Ukraine’s grain exports so far in the 2023-24 season that started in July are running 28 per cent below the year-earlier volume, according to agriculture ministry data.
The area planted with corn, its flagship grain export, has shrunk by a quarter since the start of the war and total crop planting could suffer a double-digit decline in 2024, producers say, as cash-strapped farms leave some land idle.
A new Black Sea shipping channel may offer a lifeline, like for Ukraine’s depleted steel industry.
“The sea corridor is essential for Ukrainian farming to survive,” Jean-Francois Lepy, head of grain trading at French agribusiness group InVivo, said.
“Without a corridor there is going to be a serious problem in 2024-25,” he said on the sidelines of this month’s Global Grain conference in Geneva.
The “humanitarian corridor” established by Ukraine’s military in late August has expanded steadily, with Kyiv estimating over 3 million tonnes of grain shipped so far.
Its future remains clouded by military risks, with several vessels struck by mines or missiles, but Ukrainian producers are encouraged.

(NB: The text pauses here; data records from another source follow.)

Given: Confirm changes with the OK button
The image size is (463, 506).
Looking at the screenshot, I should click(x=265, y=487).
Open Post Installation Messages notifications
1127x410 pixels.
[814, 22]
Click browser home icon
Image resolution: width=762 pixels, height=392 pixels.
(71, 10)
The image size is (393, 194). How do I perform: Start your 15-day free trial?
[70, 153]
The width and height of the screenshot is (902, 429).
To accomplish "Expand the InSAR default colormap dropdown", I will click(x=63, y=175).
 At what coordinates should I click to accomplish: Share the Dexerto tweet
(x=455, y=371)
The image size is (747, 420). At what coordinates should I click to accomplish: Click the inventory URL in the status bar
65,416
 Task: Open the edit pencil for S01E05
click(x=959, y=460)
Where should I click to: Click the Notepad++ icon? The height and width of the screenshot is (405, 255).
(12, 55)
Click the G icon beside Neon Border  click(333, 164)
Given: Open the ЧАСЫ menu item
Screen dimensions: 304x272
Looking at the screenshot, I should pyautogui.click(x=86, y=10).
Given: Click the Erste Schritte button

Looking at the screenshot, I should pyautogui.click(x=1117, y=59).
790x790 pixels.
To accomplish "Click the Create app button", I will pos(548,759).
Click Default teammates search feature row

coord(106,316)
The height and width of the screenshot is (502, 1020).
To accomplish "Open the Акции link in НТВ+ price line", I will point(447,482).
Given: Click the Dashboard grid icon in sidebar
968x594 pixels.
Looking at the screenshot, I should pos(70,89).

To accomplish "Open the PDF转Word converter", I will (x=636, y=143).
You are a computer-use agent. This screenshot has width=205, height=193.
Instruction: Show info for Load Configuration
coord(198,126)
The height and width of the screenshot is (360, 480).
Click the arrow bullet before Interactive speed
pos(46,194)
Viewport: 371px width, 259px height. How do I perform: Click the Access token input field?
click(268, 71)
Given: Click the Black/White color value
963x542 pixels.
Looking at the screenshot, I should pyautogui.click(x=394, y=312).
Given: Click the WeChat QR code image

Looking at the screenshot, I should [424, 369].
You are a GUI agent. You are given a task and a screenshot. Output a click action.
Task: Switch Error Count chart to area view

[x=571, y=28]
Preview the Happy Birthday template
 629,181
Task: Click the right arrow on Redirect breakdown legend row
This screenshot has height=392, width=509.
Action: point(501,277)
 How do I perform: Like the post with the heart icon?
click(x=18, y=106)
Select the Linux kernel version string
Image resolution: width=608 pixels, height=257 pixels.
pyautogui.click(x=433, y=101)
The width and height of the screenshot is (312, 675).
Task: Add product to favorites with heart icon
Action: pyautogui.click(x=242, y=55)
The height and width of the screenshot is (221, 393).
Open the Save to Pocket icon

“It gives us breakeven because before the ports opened almost everyone was loss-making,” Dmitry Skornyakov, CEO of farm operator HarvEast.
Ukrainian producers see scope to reach 2-2.5m tonnes of monthly grain exports through the corridor, which combined with volumes through land routes and transhipment via the Danube river could bring overall trade back towards a pre-war rhythm of 5-6m tonnes per month.
Spike Brokers, which tracks exports in Ukraine, said on Nov. 1-17 Ukraine exported 404,000 tonnes of agricultural goods via the Danube and 352,000 tonnes from Black Sea ports. An additional 943,000 tonnes should leave from Black Sea ports and 464,000 tonnes from the Danube by the month-end.
“The situation in the coming months will be better than in September and October, as large ships are starting to arrive and the number of insurance companies that insure risks is growing,” said Denys Marchuk, deputy head of the Agrarian Council, Ukraine’s largest agribusiness group.
Some in the market are cautious given the still perilous security situation. A Russian missile strike on port infrastructure in Odesa on November 21 added to a series of attacks on Ukraine’s Black Sea and Danube grain ports.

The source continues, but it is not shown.